WHAT TO DO
Would you please transcribe, exactly as written, the lines of the entries below starting at the one that holds "Where should I click to: Expand" and ending at the one that holds "Copy icon next", both included?

Pixel coordinate grounding data
______
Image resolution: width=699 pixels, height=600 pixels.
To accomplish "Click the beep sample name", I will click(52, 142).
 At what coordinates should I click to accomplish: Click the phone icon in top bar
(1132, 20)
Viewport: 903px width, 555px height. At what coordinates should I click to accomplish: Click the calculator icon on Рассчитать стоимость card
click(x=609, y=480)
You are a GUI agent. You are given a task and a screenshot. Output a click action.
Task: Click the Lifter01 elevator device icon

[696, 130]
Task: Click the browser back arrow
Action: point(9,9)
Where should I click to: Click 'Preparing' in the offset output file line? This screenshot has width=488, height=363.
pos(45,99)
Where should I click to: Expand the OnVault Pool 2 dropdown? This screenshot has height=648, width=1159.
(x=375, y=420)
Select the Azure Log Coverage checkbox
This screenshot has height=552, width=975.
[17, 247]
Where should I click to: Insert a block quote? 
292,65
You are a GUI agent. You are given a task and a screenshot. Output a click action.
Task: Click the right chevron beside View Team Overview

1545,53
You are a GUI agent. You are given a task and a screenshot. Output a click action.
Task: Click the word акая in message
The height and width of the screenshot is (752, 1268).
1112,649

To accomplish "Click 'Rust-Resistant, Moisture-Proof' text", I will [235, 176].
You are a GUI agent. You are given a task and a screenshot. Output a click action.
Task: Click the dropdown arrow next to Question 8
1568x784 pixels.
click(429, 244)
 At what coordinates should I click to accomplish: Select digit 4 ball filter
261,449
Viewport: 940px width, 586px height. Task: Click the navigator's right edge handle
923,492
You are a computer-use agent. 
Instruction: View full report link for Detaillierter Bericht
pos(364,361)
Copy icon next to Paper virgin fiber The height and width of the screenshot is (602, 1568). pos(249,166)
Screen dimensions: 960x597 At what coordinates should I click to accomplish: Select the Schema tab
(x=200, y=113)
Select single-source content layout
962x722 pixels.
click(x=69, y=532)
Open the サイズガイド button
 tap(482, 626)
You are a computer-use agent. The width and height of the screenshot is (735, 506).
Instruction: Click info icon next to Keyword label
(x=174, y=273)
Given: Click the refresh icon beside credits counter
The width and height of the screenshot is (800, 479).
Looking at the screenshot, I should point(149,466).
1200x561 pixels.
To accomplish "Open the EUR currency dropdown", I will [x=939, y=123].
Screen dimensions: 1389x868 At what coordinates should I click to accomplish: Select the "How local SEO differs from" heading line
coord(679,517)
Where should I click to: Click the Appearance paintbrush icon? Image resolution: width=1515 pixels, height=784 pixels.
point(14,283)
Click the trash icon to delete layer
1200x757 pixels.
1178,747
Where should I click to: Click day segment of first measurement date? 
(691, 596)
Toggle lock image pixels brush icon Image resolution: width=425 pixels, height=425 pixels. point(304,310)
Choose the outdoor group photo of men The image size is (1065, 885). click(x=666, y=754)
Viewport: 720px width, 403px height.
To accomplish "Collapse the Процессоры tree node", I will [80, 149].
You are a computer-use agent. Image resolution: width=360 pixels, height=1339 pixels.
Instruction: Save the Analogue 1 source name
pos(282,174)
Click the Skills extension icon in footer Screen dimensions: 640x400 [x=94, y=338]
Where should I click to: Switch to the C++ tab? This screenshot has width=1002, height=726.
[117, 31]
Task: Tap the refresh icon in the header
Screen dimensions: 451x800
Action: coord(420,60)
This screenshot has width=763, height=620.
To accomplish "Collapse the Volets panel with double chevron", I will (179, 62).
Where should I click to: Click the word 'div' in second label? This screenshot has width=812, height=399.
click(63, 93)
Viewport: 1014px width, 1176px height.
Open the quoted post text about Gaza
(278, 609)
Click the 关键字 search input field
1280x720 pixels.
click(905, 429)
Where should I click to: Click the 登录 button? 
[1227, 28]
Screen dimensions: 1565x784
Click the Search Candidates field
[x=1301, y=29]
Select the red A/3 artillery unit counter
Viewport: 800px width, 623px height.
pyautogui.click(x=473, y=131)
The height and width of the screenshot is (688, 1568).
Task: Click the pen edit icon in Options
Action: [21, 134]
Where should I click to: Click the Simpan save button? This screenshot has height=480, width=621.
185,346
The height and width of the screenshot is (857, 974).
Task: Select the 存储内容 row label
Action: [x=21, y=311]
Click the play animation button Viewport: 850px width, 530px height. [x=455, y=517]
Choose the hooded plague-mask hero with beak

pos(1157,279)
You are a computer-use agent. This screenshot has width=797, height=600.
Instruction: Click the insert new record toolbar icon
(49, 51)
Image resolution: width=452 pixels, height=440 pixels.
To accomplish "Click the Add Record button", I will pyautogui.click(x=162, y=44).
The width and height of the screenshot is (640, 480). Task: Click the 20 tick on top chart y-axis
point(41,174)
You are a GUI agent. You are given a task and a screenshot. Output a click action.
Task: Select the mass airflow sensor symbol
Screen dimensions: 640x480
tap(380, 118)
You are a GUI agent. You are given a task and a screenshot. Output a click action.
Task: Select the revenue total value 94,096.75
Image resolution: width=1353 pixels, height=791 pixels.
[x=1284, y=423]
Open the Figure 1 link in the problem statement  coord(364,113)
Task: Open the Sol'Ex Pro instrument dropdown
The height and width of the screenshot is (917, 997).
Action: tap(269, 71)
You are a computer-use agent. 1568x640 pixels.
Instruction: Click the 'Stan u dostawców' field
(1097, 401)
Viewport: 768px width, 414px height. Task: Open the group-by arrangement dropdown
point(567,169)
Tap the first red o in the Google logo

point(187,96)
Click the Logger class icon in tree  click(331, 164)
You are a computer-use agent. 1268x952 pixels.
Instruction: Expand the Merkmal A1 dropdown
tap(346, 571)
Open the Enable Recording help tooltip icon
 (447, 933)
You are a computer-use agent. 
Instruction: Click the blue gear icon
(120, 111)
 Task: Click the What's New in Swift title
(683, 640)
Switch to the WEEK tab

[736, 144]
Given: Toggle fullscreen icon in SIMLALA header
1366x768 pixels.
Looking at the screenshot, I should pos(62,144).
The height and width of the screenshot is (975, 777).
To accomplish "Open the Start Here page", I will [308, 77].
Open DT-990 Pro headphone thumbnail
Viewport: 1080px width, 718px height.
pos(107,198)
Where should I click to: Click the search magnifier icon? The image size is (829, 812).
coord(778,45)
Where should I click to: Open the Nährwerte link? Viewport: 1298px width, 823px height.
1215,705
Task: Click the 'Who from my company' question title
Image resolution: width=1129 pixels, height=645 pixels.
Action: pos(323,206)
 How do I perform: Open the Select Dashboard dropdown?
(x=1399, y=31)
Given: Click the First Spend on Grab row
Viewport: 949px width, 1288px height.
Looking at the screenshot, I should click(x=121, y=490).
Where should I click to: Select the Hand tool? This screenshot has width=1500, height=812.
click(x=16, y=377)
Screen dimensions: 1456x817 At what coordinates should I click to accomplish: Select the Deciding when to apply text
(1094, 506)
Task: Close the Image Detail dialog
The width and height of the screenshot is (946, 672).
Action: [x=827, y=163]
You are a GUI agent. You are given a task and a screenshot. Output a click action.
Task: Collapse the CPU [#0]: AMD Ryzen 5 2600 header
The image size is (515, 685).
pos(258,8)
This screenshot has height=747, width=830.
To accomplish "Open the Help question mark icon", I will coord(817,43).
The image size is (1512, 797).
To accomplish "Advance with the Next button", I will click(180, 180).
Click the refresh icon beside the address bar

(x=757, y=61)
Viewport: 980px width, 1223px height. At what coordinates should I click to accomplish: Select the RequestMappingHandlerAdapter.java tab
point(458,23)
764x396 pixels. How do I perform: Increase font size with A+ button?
______
EXPECTED ANSWER
Where should I click to: Expand the OnVault Pool 2 dropdown? This screenshot has height=648, width=1159.
(x=375, y=420)
Select the Azure Log Coverage checkbox
This screenshot has height=552, width=975.
[17, 247]
Where should I click to: Insert a block quote? 
292,65
You are a GUI agent. You are given a task and a screenshot. Output a click action.
Task: Click the right chevron beside View Team Overview

1545,53
You are a GUI agent. You are given a task and a screenshot. Output a click action.
Task: Click the word акая in message
The height and width of the screenshot is (752, 1268).
1112,649

To accomplish "Click 'Rust-Resistant, Moisture-Proof' text", I will [235, 176].
You are a GUI agent. You are given a task and a screenshot. Output a click action.
Task: Click the dropdown arrow next to Question 8
1568x784 pixels.
click(429, 244)
 At what coordinates should I click to accomplish: Select digit 4 ball filter
261,449
Viewport: 940px width, 586px height. Task: Click the navigator's right edge handle
923,492
You are a computer-use agent. 
Instruction: View full report link for Detaillierter Bericht
pos(364,361)
Copy icon next to Paper virgin fiber The height and width of the screenshot is (602, 1568). pos(249,166)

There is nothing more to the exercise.